-- Excerpted data follows --

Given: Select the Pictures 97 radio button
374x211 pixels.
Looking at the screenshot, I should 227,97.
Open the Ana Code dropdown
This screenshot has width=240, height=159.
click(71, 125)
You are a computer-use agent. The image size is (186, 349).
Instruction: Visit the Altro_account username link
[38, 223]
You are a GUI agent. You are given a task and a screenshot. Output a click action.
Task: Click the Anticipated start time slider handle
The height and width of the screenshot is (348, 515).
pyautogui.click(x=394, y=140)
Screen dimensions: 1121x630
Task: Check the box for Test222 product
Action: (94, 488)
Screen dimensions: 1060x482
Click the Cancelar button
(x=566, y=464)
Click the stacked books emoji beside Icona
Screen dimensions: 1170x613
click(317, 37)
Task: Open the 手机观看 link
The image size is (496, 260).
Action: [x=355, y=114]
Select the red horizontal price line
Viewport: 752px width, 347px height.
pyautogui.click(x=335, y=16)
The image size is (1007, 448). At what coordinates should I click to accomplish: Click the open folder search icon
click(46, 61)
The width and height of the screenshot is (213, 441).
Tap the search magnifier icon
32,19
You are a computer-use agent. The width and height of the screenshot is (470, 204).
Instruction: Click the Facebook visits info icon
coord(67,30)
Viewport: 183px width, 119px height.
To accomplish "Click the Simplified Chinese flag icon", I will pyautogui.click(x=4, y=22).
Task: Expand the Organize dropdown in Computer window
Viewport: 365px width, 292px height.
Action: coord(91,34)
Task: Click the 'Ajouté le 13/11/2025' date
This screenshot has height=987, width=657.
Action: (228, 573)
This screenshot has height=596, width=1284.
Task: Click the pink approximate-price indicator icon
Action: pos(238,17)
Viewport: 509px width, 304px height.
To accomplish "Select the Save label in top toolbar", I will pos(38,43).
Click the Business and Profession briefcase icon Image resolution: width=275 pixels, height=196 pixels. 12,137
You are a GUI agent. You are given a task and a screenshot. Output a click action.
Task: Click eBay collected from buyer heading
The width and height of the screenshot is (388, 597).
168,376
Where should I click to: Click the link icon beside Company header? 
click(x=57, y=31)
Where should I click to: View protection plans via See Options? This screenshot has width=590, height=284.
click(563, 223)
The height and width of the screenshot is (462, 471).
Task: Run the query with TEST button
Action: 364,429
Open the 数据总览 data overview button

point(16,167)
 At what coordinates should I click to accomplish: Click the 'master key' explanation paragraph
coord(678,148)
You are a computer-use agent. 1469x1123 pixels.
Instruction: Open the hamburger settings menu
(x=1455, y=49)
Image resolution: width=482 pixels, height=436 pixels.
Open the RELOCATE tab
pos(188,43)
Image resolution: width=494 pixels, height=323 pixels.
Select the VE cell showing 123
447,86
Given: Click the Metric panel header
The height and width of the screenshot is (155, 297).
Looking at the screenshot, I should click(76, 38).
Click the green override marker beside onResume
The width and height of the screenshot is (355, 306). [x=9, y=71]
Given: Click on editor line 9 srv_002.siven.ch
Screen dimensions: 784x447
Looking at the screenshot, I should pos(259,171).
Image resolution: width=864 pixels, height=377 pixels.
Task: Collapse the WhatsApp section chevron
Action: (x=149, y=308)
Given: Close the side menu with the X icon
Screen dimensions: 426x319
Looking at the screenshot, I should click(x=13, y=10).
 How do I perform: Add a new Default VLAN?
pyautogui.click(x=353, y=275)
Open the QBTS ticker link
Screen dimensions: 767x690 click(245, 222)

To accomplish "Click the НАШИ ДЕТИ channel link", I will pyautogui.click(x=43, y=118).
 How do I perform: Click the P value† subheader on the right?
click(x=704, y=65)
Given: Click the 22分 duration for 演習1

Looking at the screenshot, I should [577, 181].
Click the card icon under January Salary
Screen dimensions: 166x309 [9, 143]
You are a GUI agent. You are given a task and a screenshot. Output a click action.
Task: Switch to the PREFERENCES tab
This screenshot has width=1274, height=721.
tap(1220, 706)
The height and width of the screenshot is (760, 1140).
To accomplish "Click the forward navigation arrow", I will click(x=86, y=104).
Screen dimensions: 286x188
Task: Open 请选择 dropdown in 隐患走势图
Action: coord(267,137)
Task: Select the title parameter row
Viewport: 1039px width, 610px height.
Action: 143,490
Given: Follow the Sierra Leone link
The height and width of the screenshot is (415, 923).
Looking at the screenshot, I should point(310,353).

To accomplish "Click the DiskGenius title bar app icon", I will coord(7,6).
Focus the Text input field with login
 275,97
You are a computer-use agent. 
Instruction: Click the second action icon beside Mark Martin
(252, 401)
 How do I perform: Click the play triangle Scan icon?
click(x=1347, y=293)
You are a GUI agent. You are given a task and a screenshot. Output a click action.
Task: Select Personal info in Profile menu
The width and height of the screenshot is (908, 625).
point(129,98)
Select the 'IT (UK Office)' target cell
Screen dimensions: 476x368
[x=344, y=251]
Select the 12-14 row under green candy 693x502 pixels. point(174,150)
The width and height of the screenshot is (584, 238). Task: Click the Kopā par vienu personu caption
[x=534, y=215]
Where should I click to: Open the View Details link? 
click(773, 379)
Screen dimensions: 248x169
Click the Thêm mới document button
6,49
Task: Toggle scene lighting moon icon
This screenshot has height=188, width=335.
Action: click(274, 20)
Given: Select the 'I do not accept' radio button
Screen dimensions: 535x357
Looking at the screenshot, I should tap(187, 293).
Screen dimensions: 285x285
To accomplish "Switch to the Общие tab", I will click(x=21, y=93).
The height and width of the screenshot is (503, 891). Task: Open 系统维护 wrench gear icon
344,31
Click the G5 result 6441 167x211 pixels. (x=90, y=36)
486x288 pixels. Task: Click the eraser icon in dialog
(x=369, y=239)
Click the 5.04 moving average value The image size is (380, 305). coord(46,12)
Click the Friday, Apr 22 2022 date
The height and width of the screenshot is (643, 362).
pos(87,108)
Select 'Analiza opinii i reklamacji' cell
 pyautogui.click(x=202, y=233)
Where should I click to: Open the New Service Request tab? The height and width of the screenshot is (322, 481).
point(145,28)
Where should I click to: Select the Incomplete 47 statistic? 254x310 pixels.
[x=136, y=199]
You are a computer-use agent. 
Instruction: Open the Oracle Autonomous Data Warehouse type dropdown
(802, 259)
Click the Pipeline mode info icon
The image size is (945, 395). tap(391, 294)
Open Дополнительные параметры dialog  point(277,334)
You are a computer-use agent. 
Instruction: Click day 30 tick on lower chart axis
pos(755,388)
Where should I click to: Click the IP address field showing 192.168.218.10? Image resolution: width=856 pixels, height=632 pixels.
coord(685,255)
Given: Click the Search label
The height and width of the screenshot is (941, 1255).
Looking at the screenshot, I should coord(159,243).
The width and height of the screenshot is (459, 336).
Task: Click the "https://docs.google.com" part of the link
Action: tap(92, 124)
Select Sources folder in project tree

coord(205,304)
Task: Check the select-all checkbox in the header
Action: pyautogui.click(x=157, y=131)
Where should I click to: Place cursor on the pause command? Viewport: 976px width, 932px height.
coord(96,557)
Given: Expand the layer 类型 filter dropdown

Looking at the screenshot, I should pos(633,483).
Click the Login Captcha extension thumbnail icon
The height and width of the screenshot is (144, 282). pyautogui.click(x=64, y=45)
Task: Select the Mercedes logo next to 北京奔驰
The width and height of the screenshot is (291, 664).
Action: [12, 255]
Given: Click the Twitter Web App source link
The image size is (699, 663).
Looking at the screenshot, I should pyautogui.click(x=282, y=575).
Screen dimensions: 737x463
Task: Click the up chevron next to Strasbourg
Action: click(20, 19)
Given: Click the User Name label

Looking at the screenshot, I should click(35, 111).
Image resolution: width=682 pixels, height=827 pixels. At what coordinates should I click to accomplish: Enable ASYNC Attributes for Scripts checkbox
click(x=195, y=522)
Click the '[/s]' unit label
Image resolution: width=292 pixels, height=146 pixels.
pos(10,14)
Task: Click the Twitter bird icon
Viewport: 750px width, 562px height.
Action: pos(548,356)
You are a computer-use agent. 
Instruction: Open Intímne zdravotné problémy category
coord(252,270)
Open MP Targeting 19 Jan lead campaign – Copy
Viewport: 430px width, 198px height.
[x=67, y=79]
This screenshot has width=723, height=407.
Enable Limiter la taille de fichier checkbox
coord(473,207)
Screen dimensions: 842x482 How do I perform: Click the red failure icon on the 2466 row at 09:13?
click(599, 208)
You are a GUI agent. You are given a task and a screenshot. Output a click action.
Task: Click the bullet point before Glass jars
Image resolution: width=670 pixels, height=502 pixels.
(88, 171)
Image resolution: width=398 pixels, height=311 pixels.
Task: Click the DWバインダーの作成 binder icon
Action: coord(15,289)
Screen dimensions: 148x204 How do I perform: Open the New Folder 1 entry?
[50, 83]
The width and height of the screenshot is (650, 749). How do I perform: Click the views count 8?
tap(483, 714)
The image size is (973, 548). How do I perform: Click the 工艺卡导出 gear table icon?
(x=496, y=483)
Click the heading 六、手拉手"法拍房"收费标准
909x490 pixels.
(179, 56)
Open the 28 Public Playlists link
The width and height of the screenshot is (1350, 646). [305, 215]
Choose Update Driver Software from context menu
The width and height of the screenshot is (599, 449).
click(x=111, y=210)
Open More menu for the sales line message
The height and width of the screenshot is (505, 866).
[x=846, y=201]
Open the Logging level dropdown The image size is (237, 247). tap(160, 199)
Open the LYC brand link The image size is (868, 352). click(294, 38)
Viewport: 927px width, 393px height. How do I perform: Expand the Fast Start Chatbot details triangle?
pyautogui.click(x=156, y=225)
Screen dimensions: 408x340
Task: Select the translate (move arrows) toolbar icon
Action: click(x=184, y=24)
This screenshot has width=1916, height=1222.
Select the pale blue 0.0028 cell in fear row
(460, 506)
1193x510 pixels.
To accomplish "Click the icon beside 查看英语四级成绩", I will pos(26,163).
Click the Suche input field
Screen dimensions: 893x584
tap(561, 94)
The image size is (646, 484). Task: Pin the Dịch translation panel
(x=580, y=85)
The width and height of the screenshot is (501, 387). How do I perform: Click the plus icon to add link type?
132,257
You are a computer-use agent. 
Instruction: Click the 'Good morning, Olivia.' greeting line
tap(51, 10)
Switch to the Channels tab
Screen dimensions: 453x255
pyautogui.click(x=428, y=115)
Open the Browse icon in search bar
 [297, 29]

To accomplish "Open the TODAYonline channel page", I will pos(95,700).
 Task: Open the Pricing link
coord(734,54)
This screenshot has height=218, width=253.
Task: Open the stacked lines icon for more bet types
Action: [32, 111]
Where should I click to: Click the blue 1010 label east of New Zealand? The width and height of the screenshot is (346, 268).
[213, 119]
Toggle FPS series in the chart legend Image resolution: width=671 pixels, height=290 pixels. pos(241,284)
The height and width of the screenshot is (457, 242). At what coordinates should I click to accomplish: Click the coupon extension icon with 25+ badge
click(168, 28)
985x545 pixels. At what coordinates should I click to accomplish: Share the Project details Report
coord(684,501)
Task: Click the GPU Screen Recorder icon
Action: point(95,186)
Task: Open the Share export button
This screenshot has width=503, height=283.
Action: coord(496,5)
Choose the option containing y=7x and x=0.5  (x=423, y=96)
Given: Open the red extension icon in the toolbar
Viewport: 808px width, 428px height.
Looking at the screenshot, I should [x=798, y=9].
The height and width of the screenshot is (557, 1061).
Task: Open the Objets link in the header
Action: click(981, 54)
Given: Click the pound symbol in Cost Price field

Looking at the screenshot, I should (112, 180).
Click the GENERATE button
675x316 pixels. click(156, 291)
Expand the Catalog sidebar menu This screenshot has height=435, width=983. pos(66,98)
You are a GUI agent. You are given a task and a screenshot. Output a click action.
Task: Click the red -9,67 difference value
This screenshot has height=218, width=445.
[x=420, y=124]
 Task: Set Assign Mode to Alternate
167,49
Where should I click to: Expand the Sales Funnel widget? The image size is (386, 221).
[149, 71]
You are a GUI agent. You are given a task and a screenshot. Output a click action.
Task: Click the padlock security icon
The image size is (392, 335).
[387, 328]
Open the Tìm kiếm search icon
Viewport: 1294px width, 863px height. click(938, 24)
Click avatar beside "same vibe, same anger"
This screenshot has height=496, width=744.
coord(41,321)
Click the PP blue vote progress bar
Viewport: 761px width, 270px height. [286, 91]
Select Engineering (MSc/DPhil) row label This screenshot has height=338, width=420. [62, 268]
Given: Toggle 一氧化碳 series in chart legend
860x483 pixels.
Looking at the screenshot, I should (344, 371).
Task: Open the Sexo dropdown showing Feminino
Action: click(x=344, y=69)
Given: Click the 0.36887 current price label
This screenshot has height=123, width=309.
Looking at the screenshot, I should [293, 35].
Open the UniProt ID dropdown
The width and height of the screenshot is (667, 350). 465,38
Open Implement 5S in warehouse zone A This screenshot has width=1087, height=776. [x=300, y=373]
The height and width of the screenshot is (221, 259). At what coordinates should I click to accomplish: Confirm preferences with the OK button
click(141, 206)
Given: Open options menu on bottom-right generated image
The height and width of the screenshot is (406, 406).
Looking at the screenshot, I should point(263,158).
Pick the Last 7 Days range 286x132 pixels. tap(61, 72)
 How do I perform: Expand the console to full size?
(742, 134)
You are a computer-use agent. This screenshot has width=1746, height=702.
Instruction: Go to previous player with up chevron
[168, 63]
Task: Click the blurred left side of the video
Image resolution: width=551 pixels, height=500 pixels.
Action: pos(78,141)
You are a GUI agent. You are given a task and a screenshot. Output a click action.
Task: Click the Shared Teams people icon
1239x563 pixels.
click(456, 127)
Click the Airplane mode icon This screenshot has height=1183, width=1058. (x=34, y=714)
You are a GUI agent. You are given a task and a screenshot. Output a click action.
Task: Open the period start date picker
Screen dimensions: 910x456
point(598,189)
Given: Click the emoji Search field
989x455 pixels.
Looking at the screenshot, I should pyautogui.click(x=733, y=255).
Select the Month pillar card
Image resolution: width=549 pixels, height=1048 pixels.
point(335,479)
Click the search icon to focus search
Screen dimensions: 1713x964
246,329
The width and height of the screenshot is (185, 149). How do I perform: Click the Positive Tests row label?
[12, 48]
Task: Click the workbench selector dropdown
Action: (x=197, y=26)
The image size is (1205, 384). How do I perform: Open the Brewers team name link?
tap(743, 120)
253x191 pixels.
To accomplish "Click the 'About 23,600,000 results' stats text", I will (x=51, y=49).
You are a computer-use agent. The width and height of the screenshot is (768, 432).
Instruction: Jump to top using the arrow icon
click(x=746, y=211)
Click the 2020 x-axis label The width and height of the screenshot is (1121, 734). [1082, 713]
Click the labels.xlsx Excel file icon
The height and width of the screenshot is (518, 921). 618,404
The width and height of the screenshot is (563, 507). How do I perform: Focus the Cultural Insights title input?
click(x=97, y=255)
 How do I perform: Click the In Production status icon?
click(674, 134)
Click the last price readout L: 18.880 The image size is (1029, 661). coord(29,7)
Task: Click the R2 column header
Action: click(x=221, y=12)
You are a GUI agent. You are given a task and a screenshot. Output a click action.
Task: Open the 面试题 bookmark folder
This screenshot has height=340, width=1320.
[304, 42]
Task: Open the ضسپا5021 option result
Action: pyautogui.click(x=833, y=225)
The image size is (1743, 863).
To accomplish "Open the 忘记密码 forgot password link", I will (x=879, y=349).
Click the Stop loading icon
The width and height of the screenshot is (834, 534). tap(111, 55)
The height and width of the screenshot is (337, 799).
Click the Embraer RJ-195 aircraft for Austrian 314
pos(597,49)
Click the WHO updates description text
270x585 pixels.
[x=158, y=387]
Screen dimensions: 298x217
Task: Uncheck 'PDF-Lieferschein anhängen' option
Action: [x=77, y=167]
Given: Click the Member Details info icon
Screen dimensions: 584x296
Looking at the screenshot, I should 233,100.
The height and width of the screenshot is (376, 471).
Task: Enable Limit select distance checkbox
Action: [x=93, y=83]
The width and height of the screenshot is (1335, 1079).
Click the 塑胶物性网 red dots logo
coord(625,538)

-- Excerpted data concluded --

Goal of the exercise:
Copy out only the lines above from the one with "The width and height of the screenshot is (584, 238)." to the one with "Given: Select the 'I", inclusive, exactly as they stand.

Task output:
The width and height of the screenshot is (584, 238). Task: Click the Kopā par vienu personu caption
[x=534, y=215]
Where should I click to: Open the View Details link? 
click(773, 379)
Screen dimensions: 248x169
Click the Thêm mới document button
6,49
Task: Toggle scene lighting moon icon
This screenshot has height=188, width=335.
Action: click(274, 20)
Given: Select the 'I do not accept' radio button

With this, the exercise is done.